McMillan curated the British mollusca marine species collection of the Liverpool Museum from 1950 until 2000. In 1941 a fire had devastated the museum, and much was lost. Among the surviving collections were those of olive shells and netted dog whelks assembled by the conchologist, F. P. Marrat, who described many species in the 19th century, and about whom she wrote a book, Frederick Price Marrat, conchologist, Etc. in 1985. A small part of the huge H.C. Winckworth British Marine Shell Collection was also saved, and remains the major component of the British mollusca marine species collection. It was McMillan's influence which persuaded several conchologists to pass their collections to the museum, so that it once again had one of the largest regional collections, with a good representation of the popular groups. McMillan herself travelled widely in Europe, to Lake Chad in Africa, Australia and New Zealand, and went alone on a shell collecting expedition to a whaling station in the Arctic Ocean in the early 1970s.

In 2000 a species of mollusca, Chrysallida macmillanae, was named for her.

In 2001 McMillan published research into the career of naturalist Cuthbert Collingwood FLS, who worked in Liverpool in the 1850s and 1860s. The research papers about Collingwood, including correspondence with descendants of his family, are held in the University of Liverpool archives.

==Personal life==
She was born in Belfast on 16 March 1908 as the first of Ernest and Janet Fisher's two daughters.

McMillan lived for most of her life in a bungalow, 'The Nook,' at Bromborough on the Wirral, commuting to the museum in Liverpool. Her husband died in 1954 and she stayed in the house for another half century until her death in 2003. The house backed onto Dibbinsdale nature reserve, whose flora and fauna she recorded over more than sixty years. Known by many as 'Mrs Mac,' she lived in some chaos, surrounded by heaps of papers and books on every floor, table and any other surface, and climbed over by dozens of 'rescued' stray cats. For many years she kept goats which she used to walk through the neighbourhood.

Much of her personal life was an extension of her academic interests, and she wrote prolifically on many subjects, including local history; she was a member of the Bromborough Society.

An avid collector of books relating to natural history and local history, in 1980 she presented the Zoology Library of the Natural History Museum in London with a collection of her papers.

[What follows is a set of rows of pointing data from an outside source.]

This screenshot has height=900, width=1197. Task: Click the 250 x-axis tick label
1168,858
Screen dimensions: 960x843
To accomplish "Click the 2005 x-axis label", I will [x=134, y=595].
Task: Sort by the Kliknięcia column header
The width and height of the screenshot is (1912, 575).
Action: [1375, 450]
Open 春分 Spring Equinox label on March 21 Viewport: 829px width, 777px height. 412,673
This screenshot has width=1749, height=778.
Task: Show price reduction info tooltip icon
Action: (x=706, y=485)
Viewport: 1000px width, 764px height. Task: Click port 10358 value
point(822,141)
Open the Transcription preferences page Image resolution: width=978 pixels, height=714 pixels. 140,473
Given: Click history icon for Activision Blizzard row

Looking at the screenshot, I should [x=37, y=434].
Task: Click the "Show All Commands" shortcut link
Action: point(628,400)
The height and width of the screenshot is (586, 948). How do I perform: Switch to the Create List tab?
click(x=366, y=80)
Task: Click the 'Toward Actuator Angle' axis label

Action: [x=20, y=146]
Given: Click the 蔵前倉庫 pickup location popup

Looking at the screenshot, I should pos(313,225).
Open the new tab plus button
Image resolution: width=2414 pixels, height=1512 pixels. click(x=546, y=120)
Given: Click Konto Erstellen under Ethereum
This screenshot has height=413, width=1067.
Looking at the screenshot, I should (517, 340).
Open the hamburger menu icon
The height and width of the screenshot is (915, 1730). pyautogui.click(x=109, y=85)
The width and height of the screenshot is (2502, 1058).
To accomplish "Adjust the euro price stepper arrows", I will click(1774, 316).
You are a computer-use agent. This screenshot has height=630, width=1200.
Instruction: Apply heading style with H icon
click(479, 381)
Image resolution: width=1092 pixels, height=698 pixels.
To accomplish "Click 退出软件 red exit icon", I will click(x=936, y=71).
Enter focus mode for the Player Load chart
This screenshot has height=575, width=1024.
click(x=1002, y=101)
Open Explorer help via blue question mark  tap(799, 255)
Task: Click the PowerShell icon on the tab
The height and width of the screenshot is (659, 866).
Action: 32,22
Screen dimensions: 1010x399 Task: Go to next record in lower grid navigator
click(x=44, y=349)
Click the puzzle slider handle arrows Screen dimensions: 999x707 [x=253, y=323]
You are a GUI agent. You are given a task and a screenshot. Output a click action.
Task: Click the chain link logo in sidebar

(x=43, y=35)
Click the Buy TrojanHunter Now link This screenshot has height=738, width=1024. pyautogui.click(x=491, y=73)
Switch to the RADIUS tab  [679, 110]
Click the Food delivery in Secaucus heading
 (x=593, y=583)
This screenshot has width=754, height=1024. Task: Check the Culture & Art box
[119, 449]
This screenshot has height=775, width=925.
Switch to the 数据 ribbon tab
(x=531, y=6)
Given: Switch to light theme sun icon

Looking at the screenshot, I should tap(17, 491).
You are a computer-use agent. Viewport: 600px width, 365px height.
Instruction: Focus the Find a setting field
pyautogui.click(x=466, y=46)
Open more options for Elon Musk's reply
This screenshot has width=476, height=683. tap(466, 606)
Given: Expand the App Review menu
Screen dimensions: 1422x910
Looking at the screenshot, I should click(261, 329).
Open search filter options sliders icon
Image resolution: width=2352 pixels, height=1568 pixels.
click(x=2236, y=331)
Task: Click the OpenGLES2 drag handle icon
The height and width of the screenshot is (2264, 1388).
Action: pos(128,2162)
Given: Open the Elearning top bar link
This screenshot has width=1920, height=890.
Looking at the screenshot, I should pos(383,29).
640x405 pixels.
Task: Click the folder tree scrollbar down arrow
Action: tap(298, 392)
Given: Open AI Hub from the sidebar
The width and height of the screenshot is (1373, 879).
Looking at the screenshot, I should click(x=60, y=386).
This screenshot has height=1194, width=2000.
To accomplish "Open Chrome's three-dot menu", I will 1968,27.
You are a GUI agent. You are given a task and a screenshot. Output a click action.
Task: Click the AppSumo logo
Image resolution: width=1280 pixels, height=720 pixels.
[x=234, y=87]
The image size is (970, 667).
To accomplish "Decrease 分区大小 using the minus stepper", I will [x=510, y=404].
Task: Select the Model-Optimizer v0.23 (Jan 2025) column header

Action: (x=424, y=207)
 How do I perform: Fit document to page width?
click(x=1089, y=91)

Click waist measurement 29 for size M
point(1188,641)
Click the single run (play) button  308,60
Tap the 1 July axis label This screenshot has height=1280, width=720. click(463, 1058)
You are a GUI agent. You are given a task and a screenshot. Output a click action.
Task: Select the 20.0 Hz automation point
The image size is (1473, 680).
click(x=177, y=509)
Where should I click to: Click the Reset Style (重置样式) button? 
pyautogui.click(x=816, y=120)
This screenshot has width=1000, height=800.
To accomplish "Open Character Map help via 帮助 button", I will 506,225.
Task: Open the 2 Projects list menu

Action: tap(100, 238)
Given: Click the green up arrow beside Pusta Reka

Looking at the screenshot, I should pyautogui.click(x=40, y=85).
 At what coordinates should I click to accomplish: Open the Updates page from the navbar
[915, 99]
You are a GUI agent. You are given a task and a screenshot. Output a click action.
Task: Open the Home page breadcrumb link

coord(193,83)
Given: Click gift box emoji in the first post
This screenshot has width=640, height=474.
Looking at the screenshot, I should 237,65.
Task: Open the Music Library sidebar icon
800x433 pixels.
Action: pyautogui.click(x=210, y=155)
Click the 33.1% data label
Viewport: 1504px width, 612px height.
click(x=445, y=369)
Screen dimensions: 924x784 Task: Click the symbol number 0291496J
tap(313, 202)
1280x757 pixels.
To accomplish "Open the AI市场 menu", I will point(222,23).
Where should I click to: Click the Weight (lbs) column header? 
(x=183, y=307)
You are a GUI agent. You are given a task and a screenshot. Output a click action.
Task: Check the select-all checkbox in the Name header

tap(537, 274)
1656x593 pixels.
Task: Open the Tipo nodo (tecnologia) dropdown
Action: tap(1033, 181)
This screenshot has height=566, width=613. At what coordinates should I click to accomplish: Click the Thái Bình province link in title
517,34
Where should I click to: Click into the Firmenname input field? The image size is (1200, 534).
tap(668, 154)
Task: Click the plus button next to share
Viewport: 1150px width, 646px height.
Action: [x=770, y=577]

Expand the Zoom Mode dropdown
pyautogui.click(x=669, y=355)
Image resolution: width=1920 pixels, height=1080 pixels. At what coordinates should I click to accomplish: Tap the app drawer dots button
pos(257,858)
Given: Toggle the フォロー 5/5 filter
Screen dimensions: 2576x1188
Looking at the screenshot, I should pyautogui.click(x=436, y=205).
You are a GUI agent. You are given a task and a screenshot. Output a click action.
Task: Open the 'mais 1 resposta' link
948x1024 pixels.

McMillan was interviewed in 2002-3 by Julia Nunn and Peter Crowther of the Ulster Museum, about her early days in Northern Ireland. The interview appeared in Mollusc World, the newsletter of the Conchological Society of Great Britain and Ireland. Plans to interview her about her time in Liverpool were cut short by her death.

==Selected publications==
McMillan wrote prolifically on zoology and botany as well as local history, with over 400 publications of short papers and notes in English and Irish publications. Her paper was published in 1926, in the Irish Naturalists' Journal (1:69–70) on 'Piddocks (Pholas) at Greenisland, Belfast Lough', with two further papers in the same journal in the same year 'Living sea horse (Hippocampus) at Greenisland, Belfast Lough' (1:70) and 'Helicella itala from County Down' (1:91). The following is an illustrative selection:

- On the occurrence of Pliocene shells in Wicklow (Proc. Liverpool Geol. Soc., 17, 255–266, plate), is an interesting contribution to the study of fossils in that area of Ireland.
- The Natural History of Lough Foyle, North Ireland (Proc. Royal Irish Academy, 54, 67–96), with Ranald MacDonald is a full-scale survey of that inland lake.
- James Stuart Francis Fraser Mackenzie (1845–1927) and his natural history books (Arch. Nat. Hist., 21:3, 415–416) memorialises a forgotten Colonel and botanist, one of whose books is named Wild Flowers and How to Name Them at a Glance without Botany.

Even in the late 1990s she was still submitting articles to the Irish Botanical News, in this instance about botanical books she had inherited from Arthur Wilson Stelfox, the Belfast-born architect and naturalist who wrote many papers on Botany, Malacology and entomology. Her articles referred to interesting marginalia Stelfox had added, showing her interest in the history of natural history.

She published two books: British Shells (1968), and the popular Observer's Book of Seashells of the British Isles (1977).